Judiciary
Encyclopedia
The judiciary is that branch of government charged with interpreting the meaning of laws and applying them to particular circumstances. In the English common law system inherited by the United States, the judiciary was traditionally divided into (a) courts of law, which judged cases by strict conformity to rules and could require wrongdoers to pay money damages; and (b) courts of equity, which could take special circumstances of particular cases into account and could order people to do certain acts or to refrain from them—the power of injunction. Although these two systems have long been merged in the judiciaries of the United States and most states, remnants of the old division remain (e.g., litigants are not entitled to a jury in cases traditionally considered matters of equity).
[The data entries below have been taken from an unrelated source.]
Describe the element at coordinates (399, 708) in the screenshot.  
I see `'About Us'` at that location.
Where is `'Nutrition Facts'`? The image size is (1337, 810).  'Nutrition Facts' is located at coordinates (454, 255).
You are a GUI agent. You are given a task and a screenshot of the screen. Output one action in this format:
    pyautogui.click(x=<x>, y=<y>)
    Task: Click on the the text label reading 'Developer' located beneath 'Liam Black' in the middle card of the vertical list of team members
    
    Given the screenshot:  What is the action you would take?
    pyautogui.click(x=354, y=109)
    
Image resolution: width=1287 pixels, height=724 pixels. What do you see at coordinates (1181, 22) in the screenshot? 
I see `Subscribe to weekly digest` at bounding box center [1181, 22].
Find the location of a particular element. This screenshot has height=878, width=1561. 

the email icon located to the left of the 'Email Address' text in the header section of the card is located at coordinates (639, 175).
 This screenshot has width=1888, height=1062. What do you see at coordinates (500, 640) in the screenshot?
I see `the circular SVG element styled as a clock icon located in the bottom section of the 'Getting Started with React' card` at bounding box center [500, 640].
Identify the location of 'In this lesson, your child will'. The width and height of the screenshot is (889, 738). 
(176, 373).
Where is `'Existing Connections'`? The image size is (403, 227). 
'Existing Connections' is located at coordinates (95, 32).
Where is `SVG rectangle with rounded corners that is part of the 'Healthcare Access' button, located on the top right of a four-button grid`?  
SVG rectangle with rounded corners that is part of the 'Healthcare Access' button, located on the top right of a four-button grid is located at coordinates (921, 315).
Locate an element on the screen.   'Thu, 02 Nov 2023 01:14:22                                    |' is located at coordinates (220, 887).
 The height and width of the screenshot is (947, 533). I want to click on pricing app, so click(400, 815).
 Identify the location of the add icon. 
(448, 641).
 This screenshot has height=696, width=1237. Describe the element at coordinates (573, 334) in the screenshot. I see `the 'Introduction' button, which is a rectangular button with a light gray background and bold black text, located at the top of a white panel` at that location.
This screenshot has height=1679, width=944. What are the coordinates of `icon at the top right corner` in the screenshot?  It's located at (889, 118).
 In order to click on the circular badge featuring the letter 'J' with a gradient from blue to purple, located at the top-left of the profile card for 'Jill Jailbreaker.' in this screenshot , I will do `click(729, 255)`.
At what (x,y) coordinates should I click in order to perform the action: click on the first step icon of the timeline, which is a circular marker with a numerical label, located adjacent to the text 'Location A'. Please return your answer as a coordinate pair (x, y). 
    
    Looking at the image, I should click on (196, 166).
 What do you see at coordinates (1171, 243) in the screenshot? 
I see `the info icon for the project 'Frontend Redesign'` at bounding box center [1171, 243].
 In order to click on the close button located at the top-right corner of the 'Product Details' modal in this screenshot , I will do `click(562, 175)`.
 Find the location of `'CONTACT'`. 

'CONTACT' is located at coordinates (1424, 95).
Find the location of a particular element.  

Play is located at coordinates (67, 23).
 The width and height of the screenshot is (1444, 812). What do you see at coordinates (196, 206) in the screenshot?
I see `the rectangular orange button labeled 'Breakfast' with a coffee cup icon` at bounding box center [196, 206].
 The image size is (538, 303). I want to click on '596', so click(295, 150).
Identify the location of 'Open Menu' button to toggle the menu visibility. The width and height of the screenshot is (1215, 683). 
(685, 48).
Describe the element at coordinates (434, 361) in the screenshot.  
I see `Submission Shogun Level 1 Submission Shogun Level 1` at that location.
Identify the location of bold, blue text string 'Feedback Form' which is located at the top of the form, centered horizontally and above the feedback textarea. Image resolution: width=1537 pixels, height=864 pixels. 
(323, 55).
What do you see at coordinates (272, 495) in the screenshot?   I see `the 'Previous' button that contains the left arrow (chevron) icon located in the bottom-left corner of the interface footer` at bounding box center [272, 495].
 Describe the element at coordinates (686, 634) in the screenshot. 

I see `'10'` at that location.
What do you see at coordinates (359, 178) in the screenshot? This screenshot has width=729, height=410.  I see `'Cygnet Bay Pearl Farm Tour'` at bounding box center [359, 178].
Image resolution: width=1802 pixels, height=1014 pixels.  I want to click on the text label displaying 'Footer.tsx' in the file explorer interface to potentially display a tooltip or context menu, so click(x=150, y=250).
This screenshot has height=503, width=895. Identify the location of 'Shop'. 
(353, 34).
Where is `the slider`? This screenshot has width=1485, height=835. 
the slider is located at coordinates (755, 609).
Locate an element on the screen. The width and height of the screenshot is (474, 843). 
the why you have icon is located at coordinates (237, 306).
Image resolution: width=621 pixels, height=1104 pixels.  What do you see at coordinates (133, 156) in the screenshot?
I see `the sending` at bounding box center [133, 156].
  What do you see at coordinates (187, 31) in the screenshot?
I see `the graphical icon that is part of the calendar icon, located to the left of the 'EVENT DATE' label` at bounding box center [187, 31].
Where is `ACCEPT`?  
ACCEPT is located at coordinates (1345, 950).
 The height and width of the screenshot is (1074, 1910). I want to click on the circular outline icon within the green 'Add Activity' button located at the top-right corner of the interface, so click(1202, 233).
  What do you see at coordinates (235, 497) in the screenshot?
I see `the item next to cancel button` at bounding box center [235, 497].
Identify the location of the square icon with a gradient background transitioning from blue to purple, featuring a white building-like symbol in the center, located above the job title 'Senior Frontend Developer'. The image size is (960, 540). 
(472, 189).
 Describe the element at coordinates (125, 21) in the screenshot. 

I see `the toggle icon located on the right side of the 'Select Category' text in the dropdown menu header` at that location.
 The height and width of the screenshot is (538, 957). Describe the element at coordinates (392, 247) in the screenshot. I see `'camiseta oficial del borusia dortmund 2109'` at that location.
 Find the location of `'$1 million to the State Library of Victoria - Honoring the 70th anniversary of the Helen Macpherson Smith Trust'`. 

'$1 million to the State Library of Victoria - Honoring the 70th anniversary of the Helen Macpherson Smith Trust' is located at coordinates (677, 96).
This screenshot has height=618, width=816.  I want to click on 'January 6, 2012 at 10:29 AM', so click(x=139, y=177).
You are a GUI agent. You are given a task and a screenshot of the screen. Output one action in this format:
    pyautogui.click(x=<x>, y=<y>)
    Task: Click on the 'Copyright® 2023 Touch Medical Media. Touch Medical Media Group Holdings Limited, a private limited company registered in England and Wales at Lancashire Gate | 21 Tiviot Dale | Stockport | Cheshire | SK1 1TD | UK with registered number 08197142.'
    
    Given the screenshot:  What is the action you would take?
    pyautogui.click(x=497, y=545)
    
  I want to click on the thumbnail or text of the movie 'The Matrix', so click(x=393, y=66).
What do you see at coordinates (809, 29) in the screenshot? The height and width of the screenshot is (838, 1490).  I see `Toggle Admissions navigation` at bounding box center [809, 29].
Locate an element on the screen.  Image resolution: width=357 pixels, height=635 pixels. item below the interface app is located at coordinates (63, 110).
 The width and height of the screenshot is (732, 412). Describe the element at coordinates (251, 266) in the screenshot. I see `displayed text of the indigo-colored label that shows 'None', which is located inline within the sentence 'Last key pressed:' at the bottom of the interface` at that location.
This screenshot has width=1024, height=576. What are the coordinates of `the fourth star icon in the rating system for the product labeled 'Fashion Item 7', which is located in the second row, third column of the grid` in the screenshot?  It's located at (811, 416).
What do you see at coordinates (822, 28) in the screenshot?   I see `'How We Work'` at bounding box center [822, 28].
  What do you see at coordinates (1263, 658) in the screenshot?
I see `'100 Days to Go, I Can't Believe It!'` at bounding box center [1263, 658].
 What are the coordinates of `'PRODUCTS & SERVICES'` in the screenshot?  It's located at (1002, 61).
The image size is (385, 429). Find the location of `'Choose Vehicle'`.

The common law judiciary relies on the litigants themselves (through their attorneys) to present facts to a neutral decision maker. This system differs from the Roman-inspired civil law system, which relies on inquisitorial courts empowered to investigate as well as decide. The great English jurist Sir Edward Coke considered this difference important for distinguishing the civil law system (which he considered tyrannical) from the common law system, which he saw as the heart of English liberty. More important, common law prohibited torture of witnesses, whereas the civil law system did not, and common law courts provided defendants with the protection of habeas corpus, which civil law did not. These important protections for individual rights were, however, frequently disregarded in his time and later.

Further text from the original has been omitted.